Now more than ever, cost is dictating where students will attend college as many families are choosing schools that offer the best value and not the most prestigious name. But how exactly do you figure out that cost?
The Massachusetts Educational Financing Authority (MEFA), a nonprofit agency that helps students and families make their way through the financial aid process, suggests asking colleges these six questions:
1. What is the total cost of attendance?
2. What financial aid forms are required and when are they due?
3. Are there merit-based scholarships available and what is the application process?
4. Are the grants/scholarships renewable each year and are there conditions?
5. What does the college estimate the total student debt will be upon graduation?
6. What is the average percentage of financial need that is met by the college?

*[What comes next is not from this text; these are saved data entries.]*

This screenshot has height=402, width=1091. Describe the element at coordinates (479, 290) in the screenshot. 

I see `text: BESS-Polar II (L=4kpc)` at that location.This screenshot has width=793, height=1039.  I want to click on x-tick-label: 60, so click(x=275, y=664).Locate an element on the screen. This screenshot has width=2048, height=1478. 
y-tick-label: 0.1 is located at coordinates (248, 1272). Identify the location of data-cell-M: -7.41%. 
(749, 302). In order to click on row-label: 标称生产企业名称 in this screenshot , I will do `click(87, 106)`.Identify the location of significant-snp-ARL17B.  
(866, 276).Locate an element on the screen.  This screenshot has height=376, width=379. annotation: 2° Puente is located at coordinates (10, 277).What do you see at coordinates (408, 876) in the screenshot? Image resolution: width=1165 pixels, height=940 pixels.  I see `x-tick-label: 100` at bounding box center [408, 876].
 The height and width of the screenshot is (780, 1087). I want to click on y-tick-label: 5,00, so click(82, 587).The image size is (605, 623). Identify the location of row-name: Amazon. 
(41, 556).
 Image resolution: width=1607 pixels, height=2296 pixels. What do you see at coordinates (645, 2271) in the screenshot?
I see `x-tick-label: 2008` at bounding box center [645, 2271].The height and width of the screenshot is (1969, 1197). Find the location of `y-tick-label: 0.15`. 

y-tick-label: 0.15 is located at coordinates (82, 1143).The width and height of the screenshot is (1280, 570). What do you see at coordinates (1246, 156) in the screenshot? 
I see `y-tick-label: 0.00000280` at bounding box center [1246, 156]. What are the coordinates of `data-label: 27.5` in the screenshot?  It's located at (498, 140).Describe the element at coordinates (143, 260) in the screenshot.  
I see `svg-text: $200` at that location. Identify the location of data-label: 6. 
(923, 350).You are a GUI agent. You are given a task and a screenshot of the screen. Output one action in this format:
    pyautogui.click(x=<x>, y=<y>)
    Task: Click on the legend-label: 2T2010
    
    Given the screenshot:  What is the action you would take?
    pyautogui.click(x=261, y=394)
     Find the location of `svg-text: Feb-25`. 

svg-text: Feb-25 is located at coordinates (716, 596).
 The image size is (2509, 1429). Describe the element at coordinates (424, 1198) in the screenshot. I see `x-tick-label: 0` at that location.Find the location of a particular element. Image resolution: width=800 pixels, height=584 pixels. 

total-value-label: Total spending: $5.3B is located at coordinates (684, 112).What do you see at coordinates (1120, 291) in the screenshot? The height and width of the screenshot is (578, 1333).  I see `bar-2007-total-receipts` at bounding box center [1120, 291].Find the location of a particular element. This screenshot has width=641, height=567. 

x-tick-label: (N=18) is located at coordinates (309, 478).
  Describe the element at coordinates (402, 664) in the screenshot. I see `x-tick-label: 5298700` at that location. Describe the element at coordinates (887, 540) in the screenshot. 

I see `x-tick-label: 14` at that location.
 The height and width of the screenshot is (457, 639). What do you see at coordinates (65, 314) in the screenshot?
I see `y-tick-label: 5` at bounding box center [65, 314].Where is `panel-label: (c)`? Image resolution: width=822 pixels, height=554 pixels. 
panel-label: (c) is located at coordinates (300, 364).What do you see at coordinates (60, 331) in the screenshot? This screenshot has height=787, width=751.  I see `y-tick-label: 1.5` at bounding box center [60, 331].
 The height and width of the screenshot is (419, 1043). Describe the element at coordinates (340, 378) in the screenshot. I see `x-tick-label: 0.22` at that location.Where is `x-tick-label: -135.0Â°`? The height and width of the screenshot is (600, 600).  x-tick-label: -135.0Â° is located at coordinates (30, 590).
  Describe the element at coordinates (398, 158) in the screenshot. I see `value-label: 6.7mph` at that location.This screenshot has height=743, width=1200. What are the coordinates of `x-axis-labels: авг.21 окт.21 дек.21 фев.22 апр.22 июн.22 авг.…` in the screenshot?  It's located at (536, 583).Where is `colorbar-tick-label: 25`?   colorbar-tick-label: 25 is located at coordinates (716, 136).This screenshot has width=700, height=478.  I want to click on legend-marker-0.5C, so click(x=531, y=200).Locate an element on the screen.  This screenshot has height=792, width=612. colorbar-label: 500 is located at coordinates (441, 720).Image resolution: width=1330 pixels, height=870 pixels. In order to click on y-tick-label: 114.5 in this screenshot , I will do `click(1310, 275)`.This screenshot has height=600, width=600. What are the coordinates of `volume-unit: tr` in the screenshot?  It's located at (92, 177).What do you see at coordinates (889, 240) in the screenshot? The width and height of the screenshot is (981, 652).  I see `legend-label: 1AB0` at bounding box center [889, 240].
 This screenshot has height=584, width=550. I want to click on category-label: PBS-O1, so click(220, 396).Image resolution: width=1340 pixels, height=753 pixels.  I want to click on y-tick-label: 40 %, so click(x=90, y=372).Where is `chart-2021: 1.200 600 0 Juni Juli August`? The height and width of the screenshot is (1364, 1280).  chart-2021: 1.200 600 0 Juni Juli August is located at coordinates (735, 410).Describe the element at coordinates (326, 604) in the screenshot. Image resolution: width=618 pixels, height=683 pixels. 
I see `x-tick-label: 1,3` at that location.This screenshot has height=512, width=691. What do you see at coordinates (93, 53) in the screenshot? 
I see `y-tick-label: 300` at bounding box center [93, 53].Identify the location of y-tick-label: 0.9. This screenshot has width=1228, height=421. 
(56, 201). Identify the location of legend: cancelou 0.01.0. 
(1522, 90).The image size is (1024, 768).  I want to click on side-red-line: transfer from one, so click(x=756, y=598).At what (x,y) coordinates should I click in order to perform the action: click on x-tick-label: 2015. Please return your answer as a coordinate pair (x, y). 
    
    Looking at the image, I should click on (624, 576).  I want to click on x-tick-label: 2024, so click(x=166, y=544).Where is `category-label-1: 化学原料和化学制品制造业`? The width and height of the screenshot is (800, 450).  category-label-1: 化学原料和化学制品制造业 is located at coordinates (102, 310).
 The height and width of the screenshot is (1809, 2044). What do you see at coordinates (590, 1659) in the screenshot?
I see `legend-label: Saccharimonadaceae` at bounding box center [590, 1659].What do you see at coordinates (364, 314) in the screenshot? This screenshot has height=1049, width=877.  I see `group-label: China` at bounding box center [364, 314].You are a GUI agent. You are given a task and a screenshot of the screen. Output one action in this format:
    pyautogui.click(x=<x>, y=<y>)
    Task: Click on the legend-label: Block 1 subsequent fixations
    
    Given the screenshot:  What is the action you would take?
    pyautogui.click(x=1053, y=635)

It also helps to understand the many types of financial aid that are available. This is how MEFA describes them:
Grants and scholarships:
Grants and scholarships are gift aid that does not have to be repaid, and are available through colleges, universities, and federal, state and private agencies. Public colleges and universities in Massachusetts also offer tuition and fee vouchers to residents that waive or reduce costs.
These programs allow students to work part-time on or near campus while in college. Earnings may be used for living expenses, books, supplies and other education-related expenses but is not automatically deducted from the college bill.
Loans are available to help families cover the cost of college. Some offer features such as subsidized interest, deferred repayment and low rates.
Outside scholarships from private, local and national sources:
These may be awarded based on a variety of factors including financial need, academic merit, artistic or musical talent or interest in a major.